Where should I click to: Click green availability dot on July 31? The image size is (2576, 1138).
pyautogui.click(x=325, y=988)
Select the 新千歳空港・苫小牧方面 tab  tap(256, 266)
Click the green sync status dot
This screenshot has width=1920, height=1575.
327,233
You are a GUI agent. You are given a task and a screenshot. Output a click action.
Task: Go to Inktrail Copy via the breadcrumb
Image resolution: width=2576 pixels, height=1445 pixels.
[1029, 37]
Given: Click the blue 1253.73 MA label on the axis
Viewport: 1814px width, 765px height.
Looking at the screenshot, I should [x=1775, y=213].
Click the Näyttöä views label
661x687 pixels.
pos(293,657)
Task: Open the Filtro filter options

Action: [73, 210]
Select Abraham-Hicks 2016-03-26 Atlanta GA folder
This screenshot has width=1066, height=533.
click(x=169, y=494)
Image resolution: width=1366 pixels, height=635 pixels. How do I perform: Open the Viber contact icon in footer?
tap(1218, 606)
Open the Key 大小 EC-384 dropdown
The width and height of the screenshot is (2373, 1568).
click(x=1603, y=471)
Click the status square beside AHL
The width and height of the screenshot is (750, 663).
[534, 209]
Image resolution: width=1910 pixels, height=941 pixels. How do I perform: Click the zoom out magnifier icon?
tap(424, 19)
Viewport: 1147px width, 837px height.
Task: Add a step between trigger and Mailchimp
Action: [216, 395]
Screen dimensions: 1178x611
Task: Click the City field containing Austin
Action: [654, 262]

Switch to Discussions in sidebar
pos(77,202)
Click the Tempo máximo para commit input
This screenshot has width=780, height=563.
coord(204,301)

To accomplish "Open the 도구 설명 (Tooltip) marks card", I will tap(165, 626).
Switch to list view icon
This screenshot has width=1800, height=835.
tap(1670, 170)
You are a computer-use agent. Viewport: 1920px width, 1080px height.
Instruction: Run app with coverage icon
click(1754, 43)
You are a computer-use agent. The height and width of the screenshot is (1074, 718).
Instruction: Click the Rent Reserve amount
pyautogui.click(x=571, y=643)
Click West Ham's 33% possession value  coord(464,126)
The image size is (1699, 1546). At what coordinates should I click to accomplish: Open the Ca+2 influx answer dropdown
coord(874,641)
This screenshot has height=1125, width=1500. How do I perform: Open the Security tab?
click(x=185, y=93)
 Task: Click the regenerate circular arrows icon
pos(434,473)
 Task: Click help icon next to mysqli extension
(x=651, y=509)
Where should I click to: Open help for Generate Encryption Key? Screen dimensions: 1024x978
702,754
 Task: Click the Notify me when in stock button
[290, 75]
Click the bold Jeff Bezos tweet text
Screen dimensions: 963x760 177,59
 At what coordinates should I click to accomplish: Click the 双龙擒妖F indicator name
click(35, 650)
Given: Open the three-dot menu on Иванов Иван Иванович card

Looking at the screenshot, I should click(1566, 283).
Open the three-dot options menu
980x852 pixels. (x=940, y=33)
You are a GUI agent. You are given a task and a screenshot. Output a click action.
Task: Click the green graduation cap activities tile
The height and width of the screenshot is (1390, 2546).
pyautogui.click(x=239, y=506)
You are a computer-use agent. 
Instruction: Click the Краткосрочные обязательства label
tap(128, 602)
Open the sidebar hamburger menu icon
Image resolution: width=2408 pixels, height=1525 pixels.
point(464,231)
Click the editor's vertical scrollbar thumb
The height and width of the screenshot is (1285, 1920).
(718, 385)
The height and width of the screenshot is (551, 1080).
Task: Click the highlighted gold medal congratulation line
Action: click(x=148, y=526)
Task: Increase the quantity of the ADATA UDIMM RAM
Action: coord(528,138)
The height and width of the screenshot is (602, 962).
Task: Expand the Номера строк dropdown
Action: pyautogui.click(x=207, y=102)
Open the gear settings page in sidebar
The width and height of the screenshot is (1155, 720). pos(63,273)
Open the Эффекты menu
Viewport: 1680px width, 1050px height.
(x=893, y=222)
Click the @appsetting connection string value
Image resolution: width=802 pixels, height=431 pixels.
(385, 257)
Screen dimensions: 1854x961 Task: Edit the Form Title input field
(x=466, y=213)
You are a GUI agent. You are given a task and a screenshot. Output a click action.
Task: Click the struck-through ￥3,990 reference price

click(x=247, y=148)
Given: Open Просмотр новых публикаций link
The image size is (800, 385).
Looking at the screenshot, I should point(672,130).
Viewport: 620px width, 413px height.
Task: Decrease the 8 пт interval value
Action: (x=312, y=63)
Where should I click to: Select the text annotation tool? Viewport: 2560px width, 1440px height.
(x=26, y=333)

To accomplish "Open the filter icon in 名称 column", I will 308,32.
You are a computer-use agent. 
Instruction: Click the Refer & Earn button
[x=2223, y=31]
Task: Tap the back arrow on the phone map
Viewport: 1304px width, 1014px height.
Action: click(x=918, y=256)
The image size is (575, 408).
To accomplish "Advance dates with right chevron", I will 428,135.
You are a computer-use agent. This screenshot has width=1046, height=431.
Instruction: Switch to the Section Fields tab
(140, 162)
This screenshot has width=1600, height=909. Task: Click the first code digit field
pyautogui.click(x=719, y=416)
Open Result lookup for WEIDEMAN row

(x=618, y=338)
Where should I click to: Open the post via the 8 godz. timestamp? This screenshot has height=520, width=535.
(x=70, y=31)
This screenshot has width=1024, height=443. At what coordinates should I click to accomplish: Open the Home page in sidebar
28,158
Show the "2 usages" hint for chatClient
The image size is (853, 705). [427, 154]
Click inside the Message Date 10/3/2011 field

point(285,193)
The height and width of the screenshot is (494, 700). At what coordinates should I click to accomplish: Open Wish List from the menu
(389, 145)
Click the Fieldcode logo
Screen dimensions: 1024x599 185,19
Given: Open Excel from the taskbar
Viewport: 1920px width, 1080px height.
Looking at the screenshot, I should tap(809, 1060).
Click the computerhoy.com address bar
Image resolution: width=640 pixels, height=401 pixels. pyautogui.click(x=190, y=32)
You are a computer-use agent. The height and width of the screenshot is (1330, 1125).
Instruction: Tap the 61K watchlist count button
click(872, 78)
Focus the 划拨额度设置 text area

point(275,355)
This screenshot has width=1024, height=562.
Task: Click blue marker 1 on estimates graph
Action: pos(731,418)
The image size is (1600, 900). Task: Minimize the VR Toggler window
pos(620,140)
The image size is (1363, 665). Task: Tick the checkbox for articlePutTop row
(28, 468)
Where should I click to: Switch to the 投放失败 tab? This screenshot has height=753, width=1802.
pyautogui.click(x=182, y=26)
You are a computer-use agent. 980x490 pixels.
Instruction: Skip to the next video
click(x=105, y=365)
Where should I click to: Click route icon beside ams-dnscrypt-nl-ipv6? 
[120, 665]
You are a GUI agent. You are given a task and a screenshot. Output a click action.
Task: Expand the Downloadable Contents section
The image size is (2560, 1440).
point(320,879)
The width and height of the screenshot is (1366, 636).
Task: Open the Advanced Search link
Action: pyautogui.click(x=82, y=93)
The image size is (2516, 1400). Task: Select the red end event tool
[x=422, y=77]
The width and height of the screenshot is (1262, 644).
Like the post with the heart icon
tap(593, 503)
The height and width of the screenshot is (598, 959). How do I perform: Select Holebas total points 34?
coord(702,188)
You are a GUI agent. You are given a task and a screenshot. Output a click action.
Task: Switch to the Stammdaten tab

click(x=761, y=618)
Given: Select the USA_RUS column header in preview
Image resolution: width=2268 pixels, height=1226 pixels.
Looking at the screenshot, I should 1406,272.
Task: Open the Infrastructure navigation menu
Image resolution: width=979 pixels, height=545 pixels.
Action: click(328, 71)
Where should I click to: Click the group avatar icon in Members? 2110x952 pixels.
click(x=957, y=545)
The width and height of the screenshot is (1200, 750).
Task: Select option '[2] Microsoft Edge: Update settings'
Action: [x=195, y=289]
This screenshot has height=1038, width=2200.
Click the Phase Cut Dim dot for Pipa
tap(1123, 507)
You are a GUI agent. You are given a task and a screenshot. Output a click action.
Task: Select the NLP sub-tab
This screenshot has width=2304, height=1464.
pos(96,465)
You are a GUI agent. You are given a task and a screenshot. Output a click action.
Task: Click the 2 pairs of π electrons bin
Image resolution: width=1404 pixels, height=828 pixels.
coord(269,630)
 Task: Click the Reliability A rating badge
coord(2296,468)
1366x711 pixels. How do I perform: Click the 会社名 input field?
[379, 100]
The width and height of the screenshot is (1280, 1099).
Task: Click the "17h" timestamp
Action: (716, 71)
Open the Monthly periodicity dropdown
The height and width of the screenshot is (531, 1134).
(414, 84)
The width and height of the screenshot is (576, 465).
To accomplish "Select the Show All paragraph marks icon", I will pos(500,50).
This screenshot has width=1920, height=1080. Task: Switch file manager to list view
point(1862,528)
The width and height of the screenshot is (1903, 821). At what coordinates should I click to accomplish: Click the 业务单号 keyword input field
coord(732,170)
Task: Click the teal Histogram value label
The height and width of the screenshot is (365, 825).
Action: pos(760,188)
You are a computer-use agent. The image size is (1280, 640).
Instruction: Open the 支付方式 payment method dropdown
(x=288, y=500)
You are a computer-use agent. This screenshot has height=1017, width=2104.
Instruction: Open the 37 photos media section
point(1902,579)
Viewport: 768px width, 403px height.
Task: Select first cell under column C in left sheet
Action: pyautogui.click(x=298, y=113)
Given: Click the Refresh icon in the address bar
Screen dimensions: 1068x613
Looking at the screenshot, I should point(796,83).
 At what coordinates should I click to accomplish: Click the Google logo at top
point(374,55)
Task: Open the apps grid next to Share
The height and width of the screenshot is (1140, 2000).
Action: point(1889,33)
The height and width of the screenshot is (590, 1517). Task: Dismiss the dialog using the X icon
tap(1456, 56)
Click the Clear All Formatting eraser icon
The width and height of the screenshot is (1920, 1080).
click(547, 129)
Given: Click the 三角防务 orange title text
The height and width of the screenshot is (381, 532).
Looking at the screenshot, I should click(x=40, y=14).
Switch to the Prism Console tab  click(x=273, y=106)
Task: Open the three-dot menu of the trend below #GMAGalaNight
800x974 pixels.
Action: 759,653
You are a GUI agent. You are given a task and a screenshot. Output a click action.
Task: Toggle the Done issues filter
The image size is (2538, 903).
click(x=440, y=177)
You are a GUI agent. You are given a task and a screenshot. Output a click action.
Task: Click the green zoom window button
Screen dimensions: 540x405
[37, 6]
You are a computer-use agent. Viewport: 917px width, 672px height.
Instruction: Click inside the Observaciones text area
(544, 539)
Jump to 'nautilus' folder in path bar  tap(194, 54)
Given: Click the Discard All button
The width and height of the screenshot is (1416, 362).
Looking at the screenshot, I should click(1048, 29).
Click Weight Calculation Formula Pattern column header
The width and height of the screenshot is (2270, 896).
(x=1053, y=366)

=== DESCRIPTION OF THE TASK ===
Reproduce the lines of the data above verbatim, from the line with "The image size is (1600, 900)." up to and including the line with "pyautogui.click(x=182, y=26)".

=== FULL SOLUTION ===
The image size is (1600, 900). Task: Minimize the VR Toggler window
pos(620,140)
The image size is (1363, 665). Task: Tick the checkbox for articlePutTop row
(28, 468)
Where should I click to: Switch to the 投放失败 tab? This screenshot has height=753, width=1802.
pyautogui.click(x=182, y=26)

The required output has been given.